LEvko de Foreign Notes a commenté la riposte inepte du Ministère ukrainien des Affaires étrangères :
[…] Un porte-parole du ministre ukrainien des Affaires étrangères, Oleh Voloshyn, a déclaré aujourd’hui que la BBC devrait s’excuser pour ce programme. Il a affirmé que ‘la partie britannique’ n’a jamais élevé de protestation officielle sur les gestes racistes des supporters ukrainiens. […]Voici ce qu’il aurait dû déclarer : ce sera tolérance zéro à l’Euro 2012 pour les comportements racistes, que ce soit des supporters domestiques ou des étrangers, un point c’est tout. Ses propos ne feront que dissuader encore plus de supporters d’Angleterre de venir en Ukraine.
Polska Dotty a écrit sur la nécessité de s’attaquer au problème du racisme dans le football :
[…] D’une part le programme a été critiqué pour avoir caricaturé le problème, en donnant l’impression que se rendre en Europe de l’Est équivaudrait à se retrouver dans le Troisième Reich. […] Dans les deux jours qui ont suivi la diffusion de Panorama, certains parmi de nombreux blogueurs ont laissé entendre que la Pologne a donné trop d’attention aux stades et autres infrastructures nécessaires à l’Euro 2012 et pas assez à la lutte contre le racisme/hooliganisme parmi les supporters. Je pense que c’est tout à fait ça. Au Royaume-Uni nous avions un terrible hooliganisme dans les années 70, mais on y a remédié. Soyons justes, ça a pris du temps, et nous devons donc juger les autres avec prudence. Si les Polonais éradiquent rapidement et dès maintenant les comportements inacceptables, poussés à agir par les projecteurs braqués sur eux, ceci sera un acquis. […]
Odessablogger a éclairé l’emploi du mot “negr” en russe et ukrainien :
[…] Il est indéniable qu’il y a un élément raciste parmi certains supporters et en particulier ceux affiliés à certains clubs de football en Ukraine. […]Cependant, ce vif débat entre la communauté des expatriés ukrainiens et les supporters anglais qui se déplaceront se centre désormais sur le mot “nègre” (негр).
Il est temps d’être clair comme de l’eau de roche. En Ukraine et Russie il n’y a pas de diffamation raciale attachée au mot “nègre”. Ce n’est pas une insulte ici et ça n’a pas d’intention injurieuse !
Malgré l’aspect péjoratif attaché à ce mot au Royaume-Uni et dans d’autres pays, historiquement et actuellement, le mot nègre n’a pas une telle connotation en Ukraine ou Russie. Ce n’est pas un mot que les Ukrainiens ou Russes emploieraient pour insulter une personne noire.

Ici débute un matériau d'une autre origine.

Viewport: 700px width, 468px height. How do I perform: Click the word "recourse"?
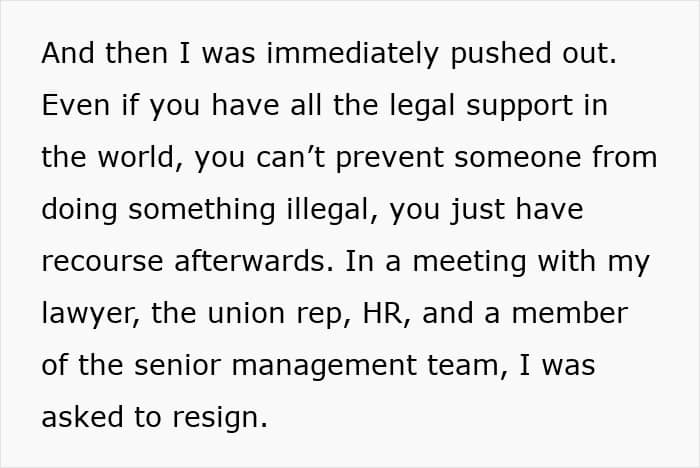(x=102, y=262)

[…]Une conscience culturelle, linguistique et historique est une nécessité si on cherche un prétexte pour taxer de racisme des mots comme nègre en Ukraine. Est-ce que la BBC ou les médias britanniques vont vraiment expliquer cela, ou bien resteront-ils simplement assez ignorants pour y voir une insulte raciale, qu’il n’est pas ?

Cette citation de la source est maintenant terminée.